** Exercise **
Give the number of lines in the records that include the word "computer", and nothing besides.

** Pixel coordinate grounding data **
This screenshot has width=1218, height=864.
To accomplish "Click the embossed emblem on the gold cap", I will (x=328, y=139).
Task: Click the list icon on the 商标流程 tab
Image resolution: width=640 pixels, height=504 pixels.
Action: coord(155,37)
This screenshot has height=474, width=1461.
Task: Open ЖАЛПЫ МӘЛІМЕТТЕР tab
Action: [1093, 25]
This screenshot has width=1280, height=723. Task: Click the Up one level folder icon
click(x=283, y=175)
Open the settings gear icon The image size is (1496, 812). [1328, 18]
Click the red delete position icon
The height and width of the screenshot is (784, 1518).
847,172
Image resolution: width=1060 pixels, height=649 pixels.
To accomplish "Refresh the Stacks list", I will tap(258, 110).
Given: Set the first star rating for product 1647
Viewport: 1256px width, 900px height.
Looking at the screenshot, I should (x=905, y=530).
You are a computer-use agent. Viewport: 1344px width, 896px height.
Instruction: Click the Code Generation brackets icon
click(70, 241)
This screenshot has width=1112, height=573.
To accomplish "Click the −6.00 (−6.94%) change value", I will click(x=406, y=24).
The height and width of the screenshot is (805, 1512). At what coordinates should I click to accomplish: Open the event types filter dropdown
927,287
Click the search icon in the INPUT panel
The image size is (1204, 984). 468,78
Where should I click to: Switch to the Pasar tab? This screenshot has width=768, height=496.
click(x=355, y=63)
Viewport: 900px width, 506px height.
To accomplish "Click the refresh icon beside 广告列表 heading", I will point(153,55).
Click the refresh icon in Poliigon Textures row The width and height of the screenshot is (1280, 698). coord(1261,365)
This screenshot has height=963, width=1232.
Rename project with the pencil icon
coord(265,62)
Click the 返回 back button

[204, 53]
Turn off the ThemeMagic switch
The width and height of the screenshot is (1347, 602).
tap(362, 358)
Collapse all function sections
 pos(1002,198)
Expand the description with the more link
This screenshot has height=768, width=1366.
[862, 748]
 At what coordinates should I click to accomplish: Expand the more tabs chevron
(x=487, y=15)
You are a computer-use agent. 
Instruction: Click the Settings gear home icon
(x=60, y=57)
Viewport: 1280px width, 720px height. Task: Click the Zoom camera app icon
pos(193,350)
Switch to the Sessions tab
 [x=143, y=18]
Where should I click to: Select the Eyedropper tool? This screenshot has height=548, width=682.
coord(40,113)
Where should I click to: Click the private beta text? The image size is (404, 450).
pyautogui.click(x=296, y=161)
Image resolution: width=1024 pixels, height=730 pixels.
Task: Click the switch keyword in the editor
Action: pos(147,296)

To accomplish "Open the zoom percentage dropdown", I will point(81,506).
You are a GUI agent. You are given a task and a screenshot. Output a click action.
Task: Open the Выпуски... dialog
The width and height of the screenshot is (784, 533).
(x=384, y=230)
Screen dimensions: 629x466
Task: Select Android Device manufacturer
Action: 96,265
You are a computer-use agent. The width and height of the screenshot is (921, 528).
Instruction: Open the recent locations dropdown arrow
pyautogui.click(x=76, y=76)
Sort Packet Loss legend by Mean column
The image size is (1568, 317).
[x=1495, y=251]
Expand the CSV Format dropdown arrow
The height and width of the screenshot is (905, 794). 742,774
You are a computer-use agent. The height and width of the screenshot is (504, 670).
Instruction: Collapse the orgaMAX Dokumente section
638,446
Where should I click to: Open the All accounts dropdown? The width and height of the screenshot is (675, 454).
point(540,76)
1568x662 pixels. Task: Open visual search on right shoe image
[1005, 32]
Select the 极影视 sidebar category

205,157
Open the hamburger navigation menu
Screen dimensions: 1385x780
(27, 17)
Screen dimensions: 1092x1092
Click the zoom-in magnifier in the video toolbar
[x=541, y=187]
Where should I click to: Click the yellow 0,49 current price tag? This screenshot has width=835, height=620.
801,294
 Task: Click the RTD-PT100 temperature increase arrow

** Solution for this task **
4